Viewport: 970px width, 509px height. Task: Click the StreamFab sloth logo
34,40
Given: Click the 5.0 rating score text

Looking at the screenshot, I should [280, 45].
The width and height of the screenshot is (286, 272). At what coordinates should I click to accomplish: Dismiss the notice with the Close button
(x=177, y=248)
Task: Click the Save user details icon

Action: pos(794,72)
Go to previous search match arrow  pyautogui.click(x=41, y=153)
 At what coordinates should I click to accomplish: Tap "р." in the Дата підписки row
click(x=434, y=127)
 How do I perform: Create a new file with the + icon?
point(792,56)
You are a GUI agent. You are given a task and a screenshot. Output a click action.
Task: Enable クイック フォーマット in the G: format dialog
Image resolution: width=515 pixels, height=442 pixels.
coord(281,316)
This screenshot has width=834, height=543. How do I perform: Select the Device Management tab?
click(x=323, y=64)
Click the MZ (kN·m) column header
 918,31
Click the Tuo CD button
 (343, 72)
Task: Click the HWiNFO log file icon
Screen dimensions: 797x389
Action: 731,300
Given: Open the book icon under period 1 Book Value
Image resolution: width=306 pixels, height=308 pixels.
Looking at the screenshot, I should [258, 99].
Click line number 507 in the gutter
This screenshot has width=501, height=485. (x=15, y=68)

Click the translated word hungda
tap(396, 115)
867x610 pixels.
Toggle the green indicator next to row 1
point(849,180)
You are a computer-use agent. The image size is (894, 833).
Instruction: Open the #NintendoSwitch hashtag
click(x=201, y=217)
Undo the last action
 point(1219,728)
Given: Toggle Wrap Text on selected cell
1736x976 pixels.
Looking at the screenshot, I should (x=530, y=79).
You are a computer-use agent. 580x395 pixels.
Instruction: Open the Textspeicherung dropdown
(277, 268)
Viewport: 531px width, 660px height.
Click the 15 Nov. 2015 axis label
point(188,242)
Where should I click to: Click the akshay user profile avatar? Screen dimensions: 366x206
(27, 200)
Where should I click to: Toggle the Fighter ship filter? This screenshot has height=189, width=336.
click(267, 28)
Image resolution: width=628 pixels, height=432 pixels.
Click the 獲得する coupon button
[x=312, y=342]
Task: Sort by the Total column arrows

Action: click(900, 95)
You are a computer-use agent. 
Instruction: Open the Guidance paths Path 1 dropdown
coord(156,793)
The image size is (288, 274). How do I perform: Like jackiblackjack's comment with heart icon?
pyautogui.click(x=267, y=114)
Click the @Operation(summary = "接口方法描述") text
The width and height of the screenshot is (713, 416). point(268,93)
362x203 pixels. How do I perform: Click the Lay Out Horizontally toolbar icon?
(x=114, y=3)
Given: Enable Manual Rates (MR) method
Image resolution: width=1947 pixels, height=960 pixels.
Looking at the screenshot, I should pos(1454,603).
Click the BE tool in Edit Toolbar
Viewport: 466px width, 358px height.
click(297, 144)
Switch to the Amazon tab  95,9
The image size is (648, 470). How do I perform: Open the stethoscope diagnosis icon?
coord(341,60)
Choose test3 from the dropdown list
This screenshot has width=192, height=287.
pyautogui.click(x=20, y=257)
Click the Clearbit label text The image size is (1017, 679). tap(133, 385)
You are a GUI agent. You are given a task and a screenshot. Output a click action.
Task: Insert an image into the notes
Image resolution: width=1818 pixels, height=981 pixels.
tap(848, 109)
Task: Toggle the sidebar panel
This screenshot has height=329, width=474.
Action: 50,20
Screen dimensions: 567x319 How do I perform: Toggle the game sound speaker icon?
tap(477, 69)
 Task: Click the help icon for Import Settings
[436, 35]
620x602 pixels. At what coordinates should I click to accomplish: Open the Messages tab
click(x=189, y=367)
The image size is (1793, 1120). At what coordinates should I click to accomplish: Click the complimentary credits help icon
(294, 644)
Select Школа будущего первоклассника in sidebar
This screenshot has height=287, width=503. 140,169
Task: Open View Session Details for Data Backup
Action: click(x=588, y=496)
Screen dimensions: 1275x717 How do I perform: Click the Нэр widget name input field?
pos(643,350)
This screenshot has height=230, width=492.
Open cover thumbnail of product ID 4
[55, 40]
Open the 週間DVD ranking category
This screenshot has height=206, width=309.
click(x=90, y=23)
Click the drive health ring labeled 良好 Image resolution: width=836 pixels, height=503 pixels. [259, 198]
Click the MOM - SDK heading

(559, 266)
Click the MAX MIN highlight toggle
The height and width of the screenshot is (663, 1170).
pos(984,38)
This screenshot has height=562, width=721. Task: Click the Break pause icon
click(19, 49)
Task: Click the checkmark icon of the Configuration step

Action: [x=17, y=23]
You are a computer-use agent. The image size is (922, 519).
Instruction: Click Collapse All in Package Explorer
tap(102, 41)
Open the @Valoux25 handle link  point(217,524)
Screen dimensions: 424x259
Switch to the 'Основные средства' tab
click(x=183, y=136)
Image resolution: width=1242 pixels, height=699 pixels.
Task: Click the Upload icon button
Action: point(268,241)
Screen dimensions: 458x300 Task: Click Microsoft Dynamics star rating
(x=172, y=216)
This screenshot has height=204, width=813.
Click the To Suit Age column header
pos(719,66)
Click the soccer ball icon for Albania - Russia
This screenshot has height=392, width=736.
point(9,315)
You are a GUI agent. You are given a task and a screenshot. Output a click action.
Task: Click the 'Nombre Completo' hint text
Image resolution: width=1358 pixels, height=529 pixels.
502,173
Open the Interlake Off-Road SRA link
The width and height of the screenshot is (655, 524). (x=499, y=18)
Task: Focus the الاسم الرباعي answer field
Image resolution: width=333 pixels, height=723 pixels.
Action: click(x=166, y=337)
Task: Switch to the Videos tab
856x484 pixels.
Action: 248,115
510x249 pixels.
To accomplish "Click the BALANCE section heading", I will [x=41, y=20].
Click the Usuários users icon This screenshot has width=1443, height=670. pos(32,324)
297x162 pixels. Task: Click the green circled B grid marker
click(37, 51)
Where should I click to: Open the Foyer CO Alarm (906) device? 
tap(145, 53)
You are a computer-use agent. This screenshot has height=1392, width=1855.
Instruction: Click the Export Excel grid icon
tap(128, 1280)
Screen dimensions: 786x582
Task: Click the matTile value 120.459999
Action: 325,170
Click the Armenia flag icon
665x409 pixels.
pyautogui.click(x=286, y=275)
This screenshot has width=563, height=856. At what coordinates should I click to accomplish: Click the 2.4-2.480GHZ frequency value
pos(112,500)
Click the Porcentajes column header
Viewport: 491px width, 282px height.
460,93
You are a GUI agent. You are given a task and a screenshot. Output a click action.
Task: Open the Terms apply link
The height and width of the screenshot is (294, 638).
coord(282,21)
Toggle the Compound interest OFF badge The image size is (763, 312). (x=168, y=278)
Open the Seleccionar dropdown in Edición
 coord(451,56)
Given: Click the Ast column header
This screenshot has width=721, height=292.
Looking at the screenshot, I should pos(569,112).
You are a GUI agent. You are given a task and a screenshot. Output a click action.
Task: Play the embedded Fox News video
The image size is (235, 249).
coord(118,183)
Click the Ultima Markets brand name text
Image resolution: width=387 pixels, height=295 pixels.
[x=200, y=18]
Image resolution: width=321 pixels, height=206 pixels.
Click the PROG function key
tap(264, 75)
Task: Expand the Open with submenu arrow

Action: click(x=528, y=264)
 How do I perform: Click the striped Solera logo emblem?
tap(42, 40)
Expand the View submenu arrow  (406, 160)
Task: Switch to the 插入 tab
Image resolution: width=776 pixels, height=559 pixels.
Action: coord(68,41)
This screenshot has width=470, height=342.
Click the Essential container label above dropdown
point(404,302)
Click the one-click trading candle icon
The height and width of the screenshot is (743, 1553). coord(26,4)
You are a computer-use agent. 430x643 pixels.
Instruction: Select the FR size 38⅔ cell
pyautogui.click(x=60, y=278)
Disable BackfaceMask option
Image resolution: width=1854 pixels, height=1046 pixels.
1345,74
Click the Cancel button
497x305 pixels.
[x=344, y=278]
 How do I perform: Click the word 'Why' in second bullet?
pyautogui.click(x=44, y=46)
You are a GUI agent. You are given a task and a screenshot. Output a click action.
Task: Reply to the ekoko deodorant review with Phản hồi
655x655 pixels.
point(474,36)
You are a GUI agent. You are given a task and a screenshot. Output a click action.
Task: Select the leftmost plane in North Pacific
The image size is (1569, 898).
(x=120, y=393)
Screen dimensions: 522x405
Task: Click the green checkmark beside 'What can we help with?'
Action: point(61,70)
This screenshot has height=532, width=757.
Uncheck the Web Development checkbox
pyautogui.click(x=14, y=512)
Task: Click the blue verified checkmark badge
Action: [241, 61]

- - - - - - -

What the task asks →
Identify every line above that contains the word "grid" and copy each one.

Task result →
297x162 pixels. Task: Click the green circled B grid marker
Instruction: Click the Export Excel grid icon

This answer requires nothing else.